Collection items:
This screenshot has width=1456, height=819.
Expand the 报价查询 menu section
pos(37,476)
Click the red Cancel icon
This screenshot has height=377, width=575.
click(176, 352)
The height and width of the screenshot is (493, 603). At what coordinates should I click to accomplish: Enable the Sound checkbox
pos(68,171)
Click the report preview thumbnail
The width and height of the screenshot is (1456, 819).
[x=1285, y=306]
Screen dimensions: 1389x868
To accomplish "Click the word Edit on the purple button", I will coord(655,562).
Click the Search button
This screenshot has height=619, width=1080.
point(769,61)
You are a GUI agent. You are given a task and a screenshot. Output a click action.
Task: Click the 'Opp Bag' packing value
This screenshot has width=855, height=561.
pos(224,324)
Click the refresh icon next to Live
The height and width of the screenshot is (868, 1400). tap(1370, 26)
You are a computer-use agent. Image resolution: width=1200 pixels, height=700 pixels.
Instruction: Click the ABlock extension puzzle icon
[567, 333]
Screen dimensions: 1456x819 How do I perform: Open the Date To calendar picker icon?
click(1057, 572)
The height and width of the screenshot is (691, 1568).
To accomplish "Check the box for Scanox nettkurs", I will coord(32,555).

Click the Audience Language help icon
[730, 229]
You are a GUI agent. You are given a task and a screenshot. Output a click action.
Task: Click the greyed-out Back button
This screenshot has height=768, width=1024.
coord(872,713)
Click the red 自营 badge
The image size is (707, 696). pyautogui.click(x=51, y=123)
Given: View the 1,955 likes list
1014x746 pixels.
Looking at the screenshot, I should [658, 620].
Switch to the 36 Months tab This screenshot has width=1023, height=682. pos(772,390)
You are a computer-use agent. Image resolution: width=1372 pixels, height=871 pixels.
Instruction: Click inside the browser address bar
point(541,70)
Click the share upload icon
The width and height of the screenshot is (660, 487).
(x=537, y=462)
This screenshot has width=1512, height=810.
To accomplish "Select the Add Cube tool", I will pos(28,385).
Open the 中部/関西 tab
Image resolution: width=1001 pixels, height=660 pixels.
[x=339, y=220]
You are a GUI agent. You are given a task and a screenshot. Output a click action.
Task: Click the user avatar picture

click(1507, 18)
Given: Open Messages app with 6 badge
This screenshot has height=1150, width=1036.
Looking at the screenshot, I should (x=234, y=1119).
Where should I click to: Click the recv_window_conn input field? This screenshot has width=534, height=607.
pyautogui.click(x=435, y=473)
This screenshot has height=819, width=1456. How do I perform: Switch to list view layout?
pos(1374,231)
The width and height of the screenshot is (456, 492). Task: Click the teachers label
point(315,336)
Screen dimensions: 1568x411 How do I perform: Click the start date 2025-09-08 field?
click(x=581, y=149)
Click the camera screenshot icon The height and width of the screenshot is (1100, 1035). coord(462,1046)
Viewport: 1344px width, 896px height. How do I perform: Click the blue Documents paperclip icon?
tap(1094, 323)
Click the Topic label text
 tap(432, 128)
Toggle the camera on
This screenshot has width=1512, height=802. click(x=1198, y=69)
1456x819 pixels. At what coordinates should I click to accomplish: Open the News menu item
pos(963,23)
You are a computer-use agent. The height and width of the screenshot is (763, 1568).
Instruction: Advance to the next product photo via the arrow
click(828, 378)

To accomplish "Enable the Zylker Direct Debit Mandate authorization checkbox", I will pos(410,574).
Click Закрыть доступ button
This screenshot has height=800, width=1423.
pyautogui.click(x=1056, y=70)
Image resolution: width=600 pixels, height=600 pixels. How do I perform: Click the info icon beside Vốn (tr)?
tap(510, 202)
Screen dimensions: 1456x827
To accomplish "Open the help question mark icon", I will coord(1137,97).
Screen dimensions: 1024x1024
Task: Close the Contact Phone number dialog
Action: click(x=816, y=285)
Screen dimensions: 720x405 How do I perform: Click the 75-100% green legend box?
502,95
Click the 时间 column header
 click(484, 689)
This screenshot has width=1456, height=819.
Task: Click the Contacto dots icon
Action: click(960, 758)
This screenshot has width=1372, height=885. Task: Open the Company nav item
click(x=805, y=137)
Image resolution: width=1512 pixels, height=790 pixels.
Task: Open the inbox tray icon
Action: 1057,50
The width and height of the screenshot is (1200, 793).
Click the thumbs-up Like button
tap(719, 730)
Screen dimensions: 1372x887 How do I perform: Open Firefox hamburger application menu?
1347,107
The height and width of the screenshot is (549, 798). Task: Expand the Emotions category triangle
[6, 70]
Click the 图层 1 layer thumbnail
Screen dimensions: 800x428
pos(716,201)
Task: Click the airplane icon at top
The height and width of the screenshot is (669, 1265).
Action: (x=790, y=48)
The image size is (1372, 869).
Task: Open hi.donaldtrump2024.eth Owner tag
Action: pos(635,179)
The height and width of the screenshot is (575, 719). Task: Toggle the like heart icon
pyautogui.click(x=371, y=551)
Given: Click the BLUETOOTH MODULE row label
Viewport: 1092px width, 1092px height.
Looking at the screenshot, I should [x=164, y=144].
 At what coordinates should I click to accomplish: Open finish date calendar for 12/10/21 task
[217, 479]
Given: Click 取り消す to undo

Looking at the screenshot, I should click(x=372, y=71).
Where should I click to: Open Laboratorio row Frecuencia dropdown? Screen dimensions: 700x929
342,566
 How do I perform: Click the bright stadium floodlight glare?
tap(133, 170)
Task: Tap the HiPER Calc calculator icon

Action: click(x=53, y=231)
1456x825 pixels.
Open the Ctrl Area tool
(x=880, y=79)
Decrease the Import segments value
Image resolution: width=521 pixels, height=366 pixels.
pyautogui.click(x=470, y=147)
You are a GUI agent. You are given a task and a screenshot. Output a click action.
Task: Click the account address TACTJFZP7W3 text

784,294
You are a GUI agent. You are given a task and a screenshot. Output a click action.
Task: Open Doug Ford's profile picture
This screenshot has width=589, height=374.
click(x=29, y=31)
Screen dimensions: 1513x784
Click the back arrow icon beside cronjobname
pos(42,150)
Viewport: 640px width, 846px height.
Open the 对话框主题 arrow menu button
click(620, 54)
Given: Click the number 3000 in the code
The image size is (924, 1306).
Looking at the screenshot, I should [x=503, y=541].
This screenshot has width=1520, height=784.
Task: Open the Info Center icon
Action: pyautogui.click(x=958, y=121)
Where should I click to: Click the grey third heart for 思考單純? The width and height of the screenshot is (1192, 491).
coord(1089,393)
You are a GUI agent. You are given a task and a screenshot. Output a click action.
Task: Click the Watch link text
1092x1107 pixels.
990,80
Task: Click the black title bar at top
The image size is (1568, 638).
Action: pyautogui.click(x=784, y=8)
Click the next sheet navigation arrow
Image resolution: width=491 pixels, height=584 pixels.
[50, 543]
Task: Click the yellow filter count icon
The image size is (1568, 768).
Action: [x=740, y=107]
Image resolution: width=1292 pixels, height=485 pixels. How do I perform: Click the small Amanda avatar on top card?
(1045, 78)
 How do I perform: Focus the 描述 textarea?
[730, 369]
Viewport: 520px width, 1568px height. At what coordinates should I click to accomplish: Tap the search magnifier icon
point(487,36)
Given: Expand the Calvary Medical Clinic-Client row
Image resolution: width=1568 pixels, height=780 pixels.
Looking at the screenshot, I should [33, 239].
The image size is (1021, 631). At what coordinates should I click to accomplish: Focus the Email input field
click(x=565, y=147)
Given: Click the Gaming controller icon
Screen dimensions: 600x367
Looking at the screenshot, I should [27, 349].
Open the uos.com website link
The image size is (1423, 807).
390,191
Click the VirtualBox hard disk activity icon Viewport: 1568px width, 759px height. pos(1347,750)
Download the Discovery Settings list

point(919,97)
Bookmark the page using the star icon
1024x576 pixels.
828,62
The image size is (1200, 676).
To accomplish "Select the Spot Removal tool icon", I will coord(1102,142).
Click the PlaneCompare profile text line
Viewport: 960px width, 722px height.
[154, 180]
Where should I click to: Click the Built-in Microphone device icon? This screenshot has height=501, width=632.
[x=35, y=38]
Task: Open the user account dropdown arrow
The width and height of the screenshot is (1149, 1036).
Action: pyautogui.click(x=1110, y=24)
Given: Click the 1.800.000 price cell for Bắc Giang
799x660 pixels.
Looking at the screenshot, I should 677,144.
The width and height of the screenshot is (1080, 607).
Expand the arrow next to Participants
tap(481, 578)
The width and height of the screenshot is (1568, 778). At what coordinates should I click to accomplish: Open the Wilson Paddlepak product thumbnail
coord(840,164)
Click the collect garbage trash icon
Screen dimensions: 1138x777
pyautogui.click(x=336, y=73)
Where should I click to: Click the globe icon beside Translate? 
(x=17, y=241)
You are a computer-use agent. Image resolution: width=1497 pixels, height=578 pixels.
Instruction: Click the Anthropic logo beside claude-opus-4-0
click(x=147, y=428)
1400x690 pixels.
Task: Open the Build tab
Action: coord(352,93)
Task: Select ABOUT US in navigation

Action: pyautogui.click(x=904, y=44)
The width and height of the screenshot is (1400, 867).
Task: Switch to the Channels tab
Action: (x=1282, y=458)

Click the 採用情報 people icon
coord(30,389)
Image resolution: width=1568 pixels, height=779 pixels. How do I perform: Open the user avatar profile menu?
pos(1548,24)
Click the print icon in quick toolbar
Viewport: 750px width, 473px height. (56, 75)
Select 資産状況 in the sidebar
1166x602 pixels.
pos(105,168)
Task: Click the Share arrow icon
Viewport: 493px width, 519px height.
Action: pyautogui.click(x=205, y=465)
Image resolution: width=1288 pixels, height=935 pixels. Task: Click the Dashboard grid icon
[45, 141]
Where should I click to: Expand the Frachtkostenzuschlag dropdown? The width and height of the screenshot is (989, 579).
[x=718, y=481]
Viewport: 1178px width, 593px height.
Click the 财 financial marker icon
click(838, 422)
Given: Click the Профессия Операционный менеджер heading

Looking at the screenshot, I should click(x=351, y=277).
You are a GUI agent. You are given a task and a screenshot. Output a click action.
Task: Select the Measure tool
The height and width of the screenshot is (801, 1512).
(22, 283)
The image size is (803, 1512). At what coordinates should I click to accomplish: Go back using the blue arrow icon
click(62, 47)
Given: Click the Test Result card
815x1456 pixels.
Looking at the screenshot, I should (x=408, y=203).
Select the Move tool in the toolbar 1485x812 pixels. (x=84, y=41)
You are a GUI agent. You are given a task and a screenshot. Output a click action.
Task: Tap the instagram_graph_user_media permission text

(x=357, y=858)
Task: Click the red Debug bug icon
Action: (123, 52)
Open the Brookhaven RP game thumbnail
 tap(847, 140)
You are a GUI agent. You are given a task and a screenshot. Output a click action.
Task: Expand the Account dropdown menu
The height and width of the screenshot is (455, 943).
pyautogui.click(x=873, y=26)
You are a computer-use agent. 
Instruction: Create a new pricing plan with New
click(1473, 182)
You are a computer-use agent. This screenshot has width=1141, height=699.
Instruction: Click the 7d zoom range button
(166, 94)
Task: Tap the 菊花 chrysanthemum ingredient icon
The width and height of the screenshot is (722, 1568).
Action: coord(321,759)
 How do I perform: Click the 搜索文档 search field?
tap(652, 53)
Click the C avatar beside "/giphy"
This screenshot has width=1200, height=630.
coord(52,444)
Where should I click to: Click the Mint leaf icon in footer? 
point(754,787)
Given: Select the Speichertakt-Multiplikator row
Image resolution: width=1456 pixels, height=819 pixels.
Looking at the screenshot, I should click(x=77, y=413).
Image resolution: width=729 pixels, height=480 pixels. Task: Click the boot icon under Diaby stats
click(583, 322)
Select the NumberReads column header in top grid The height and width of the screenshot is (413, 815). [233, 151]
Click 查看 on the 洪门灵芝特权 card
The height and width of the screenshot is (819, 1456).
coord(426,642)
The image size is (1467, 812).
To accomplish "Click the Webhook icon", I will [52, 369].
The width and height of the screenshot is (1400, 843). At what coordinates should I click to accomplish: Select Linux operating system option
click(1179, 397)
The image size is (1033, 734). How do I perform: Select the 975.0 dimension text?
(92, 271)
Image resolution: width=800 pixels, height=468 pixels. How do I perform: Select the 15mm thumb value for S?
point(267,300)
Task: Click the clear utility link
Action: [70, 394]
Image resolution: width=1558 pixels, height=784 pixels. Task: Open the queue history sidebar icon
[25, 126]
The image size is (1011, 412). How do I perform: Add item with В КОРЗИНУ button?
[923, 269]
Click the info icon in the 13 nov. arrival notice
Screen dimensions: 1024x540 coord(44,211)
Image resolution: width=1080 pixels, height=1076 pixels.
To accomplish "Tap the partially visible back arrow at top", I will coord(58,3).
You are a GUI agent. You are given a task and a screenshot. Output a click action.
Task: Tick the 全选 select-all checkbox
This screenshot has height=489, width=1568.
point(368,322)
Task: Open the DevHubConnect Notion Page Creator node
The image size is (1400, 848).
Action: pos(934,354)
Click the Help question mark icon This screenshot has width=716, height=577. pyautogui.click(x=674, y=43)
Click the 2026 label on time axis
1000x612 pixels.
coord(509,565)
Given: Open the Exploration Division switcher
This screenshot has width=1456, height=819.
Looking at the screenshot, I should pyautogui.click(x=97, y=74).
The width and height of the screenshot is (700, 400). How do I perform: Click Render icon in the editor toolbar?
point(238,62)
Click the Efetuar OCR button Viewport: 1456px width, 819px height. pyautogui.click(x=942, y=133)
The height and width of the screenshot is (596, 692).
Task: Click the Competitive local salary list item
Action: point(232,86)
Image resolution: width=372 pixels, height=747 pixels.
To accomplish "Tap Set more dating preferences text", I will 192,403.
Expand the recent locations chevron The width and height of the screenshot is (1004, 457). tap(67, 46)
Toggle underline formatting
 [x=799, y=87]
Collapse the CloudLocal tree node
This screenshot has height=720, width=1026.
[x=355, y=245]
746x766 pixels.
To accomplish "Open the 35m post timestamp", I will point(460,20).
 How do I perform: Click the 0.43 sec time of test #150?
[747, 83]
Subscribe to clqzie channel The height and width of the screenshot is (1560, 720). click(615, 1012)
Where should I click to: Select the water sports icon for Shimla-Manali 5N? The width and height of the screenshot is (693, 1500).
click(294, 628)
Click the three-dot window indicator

■ What to work on
Rename "Instruction" to "Goal" in the lines from the one with "You are a computer-use agent. Image resolution: width=1497" up to and including the one with "Action: coord(352,93)". Return only those lines, with nothing else changed.

■ Answer to the problem
You are a computer-use agent. Image resolution: width=1497 pixels, height=578 pixels.
Goal: Click the Anthropic logo beside claude-opus-4-0
click(x=147, y=428)
1400x690 pixels.
Task: Open the Build tab
Action: coord(352,93)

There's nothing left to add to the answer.